Under the Greenwood Tree
PART III: 3. A Confession
It was a morning of the latter summer-time; a morning of lingering dews, when the grass
is never dry in the shade. Fuchsias and dahlias were laden till eleven o'clock with small
drops and dashes of water, changing the colour of their sparkle at every movement of the
air; and elsewhere hanging on twigs like small silver fruit. The threads of garden spiders
appeared thick and polished. In the dry and sunny places, dozens of long-legged crane-
flies whizzed off the grass at every step the passer took.
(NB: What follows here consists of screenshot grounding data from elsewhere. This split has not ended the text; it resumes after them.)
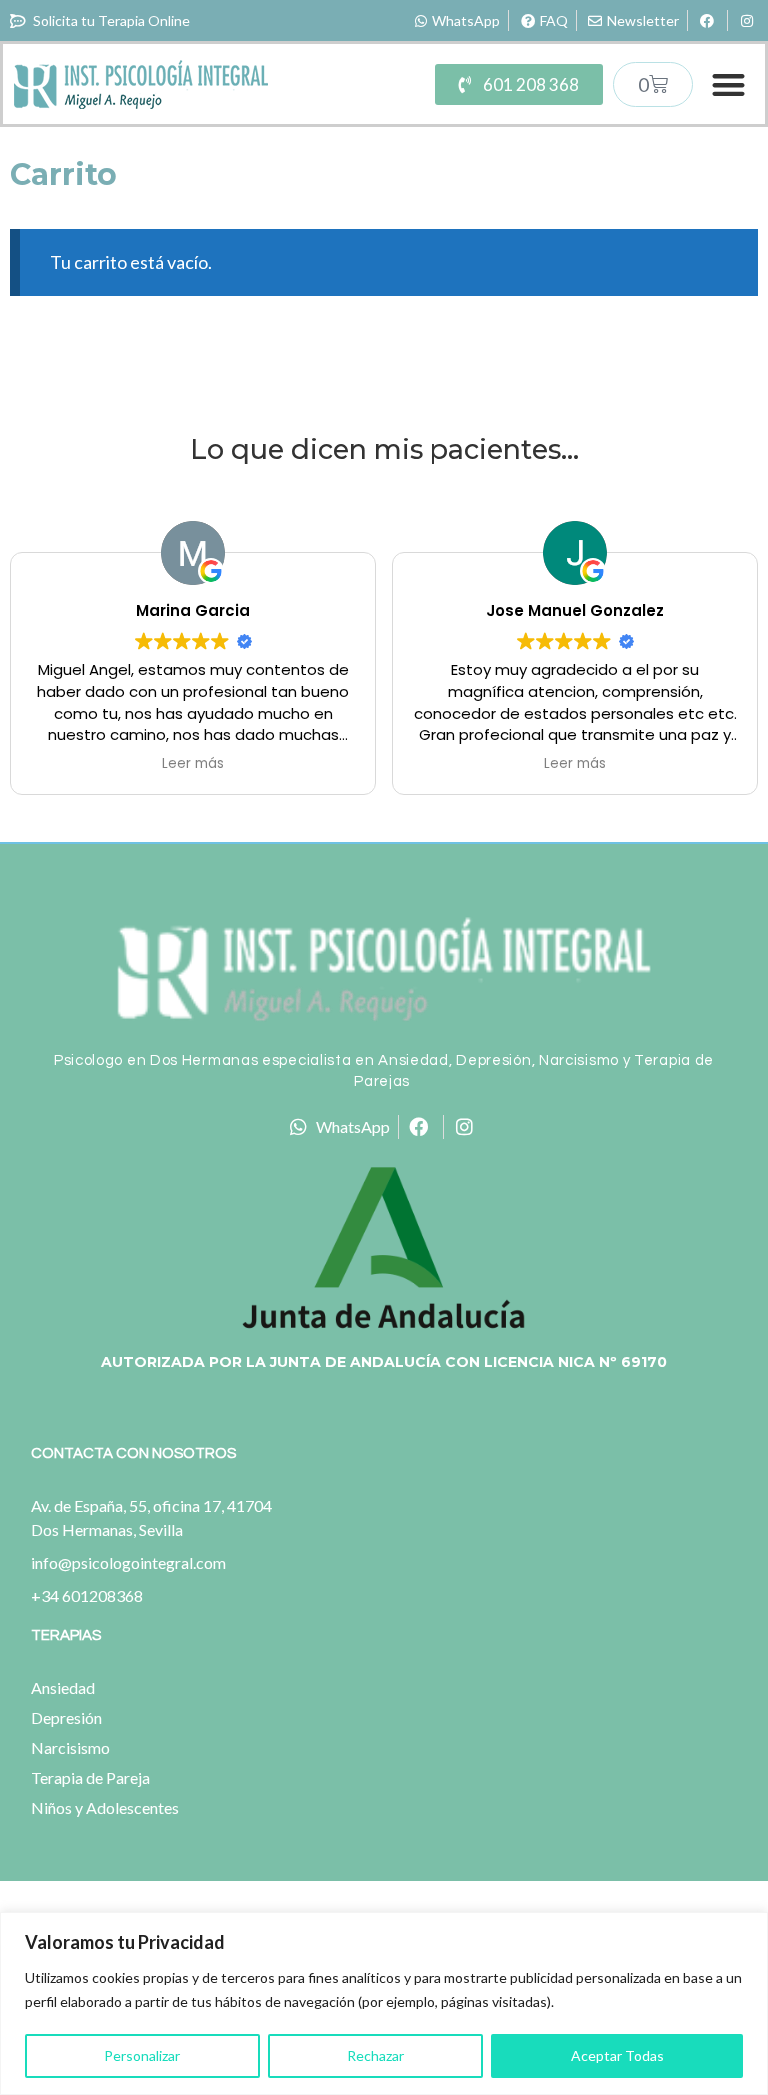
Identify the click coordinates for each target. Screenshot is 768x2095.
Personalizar (142, 2055)
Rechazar (375, 2055)
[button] (729, 84)
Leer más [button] (193, 764)
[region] (384, 2003)
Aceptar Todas (617, 2055)
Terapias (66, 1635)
Fancy Day and her friend Susan Dewy the tranter's daughter, were in such a spot as this,
pulling down a bough laden with early apples. Three months had elapsed since Dick and
Fancy had journeyed together from Budmouth, and the course of their love had run on
vigorously during the whole time. There had been just enough difficulty attending its
development, and just enough finesse required in keeping it private, to lend the passion
an ever-increasing freshness on Fancy's part, whilst, whether from these accessories or
not, Dick's heart had been at all times as fond as could be desired. But there was a cloud
on Fancy's horizon now.
"She is so well off--better than any of us," Susan Dewy was saying. "Her father farms
five hundred acres, and she might marry a doctor or curate or anything of that kind if she
contrived a little."
"I don't think Dick ought to have gone to that gipsy-party at all when he knew I couldn't
go," replied Fancy uneasily.
"He didn't know that you would not be there till it was too late to refuse the invitation,"
"And what was she like? Tell me."
"Well, she was rather pretty, I must own."
"Tell straight on about her, can't you! Come, do, Susan. How many times did you say he
danced with her?"
"Twice, I think you said?"
"Indeed I'm sure I didn't."
"Well, and he wanted to again, I expect."